Hampir praktis, kasus-kasus yang terjadi masih banyak berkutat terhadap proyek fisik jalan, proyek fisik lainnya. Sudah seharusnya, persoalan jembatan yang rusak yang mengganggu jalur distribusi sembako menjadi perhatian dan persoalan serius dilihat dari tindak pidana korupsi.

Dari kejadian yang telah penulis sampaikan, menjadi catatan penting bagi kita semua. Walaupun di Propinsi Jambi belum ada jembatan yang putus seperti terjadi di Kalimantan, namun rusaknya jembatan (walaupun disediakan jembatan alternatif), membuat perjalanan menjadi mahal, baik waktu, ongkos perjalanan maupun stamina penumpang dan supir.

Selain itu juga mengganggu jalur distribusi bahan pokok yang menyuplai kebutuhan Jambi.

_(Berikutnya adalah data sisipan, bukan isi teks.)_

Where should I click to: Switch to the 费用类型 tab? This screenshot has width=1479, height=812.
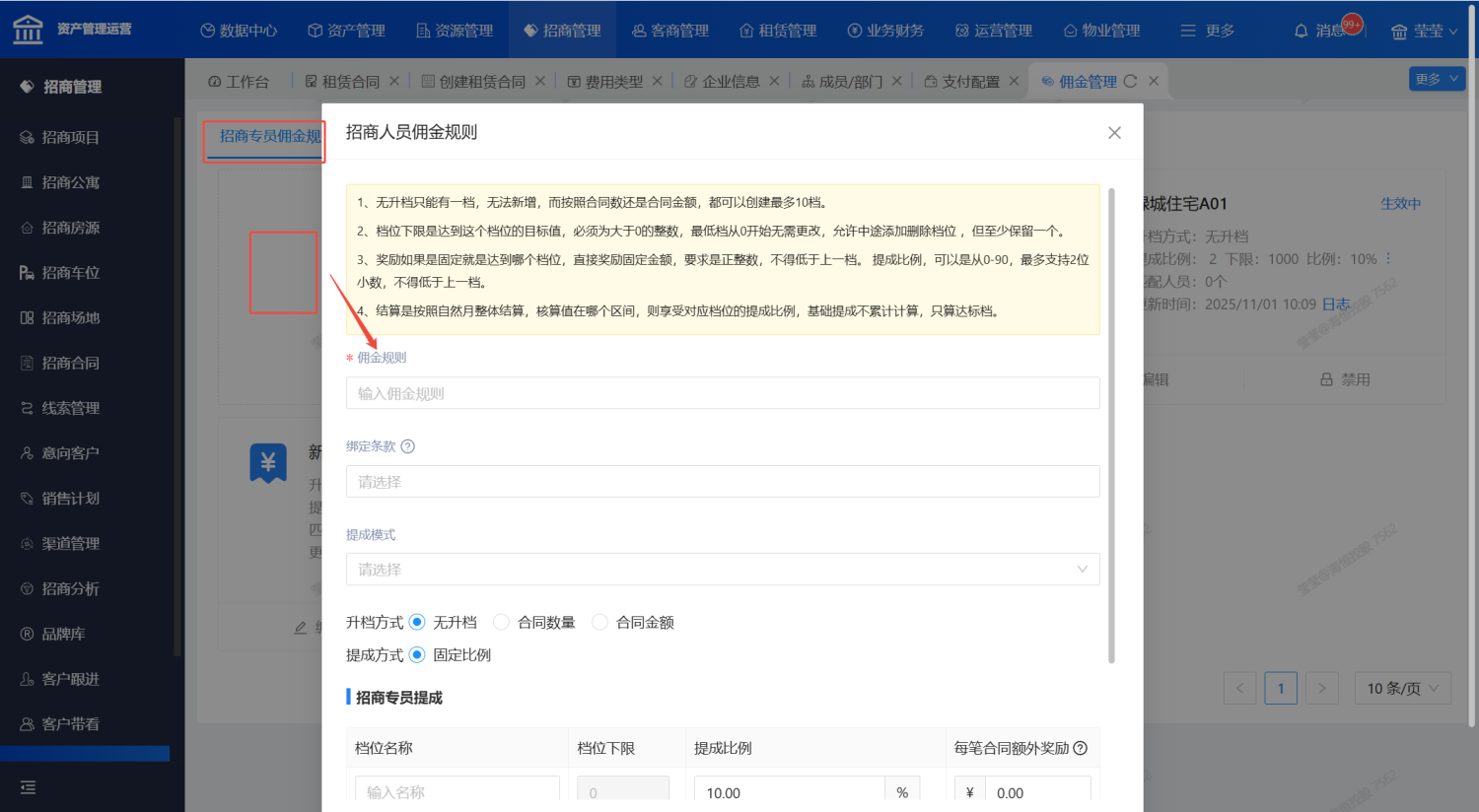[x=612, y=82]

Dari catatan panjang rusaknya jembatan, meyakini penulis jalur utama (Sarolangun – Jambi, Bungo – Jambi) harus diutamakan dan menjadi prioritas dalam menjaga distribusi bahan pokok dan penyaluran hasil pertanian. Terlalu banyak Pilkada yang ada di Propinsi Jambi (Baik Pemilihan Bupati maupun Gubernur Jambi), persoalan jembatan menjadi perhatian Kepala Daerah terpilih semata-mata apabila terjadinya kemacetan dan mulai mengganggu jalur distribusi. Sama sekali tidak ada design yang utuh untuk mengatasi dan menyelesaikan persoalan.